7. A communality is simply the proportion of the variance that can be explained by the common factor(s). Thus, it is the multiple correlation of the variable with the factor in Figure 1.

8. David Heise in an email has confirmed the same pattern for his present Surveyor-based American study.

9. Miller McPherson (in a personal communication) has suggested that getting rid of variance should not be the solution. This is decidedly not the intent of our using q-factor analysis. Rather, the objective is to weed out respondents who clearly are not taking the task seriously. For example, low communalities are a sign that a rater is not being conscientious. Typically, such raters always move the cursor to either the extreme left (or right) in every case, disregarding the pole of each scale.

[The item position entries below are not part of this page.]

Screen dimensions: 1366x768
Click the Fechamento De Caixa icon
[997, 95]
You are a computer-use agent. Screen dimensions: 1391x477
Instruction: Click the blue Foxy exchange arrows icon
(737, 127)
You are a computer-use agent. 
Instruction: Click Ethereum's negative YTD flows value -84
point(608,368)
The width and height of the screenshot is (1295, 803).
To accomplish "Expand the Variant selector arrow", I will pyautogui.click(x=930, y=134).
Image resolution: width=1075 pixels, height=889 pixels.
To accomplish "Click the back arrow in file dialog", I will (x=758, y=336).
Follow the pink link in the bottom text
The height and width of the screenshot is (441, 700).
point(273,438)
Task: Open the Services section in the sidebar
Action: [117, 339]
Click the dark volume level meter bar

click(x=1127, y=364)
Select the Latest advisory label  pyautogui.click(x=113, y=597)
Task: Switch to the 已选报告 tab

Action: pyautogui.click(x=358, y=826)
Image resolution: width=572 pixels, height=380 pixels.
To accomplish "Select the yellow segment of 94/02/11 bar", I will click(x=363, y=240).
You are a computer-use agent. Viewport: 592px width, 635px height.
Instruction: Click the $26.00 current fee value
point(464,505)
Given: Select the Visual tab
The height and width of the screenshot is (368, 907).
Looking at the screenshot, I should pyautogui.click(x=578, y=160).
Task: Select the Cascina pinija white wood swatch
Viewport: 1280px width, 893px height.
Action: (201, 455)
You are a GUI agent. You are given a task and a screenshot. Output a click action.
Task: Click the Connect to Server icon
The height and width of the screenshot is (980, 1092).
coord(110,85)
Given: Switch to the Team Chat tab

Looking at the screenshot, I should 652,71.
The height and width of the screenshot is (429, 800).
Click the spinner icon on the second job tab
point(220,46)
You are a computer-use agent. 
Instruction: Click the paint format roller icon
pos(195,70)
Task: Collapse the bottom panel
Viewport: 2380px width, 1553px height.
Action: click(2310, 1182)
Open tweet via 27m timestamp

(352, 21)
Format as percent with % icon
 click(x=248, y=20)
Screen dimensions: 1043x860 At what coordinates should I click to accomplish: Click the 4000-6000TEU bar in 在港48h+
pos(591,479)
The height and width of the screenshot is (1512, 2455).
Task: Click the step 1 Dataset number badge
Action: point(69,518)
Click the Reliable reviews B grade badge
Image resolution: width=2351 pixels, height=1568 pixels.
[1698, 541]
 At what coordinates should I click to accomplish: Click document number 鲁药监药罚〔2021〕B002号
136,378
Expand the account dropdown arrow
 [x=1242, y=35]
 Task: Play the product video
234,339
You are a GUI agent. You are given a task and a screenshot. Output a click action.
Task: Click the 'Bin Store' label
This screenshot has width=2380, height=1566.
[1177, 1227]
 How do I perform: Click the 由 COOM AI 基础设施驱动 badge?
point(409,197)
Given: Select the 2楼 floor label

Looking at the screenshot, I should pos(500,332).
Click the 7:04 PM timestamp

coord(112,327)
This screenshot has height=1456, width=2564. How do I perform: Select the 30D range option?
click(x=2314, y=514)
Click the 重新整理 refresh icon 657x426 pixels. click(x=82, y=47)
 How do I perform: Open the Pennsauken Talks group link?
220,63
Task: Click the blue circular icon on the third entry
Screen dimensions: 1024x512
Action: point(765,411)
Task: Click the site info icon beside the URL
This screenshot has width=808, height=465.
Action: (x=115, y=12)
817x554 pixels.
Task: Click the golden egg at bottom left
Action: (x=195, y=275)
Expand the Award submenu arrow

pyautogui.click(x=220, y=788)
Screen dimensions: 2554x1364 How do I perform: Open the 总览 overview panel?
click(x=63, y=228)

10. The various evaluation equations produce high r-squares close to the Japanese, Canadian and American norms of about .88-.90, so apparently these poor informants are most careless in their judgments of the potency and activity dimensions, The component loadings are somewhat better than commonalities because commonalities would change for a subgroup of raters from a subculture whereas the loadings would not. I have used communalities simply to illustrate the value of q-factoring to overcome part of the problem created by unreliable informants.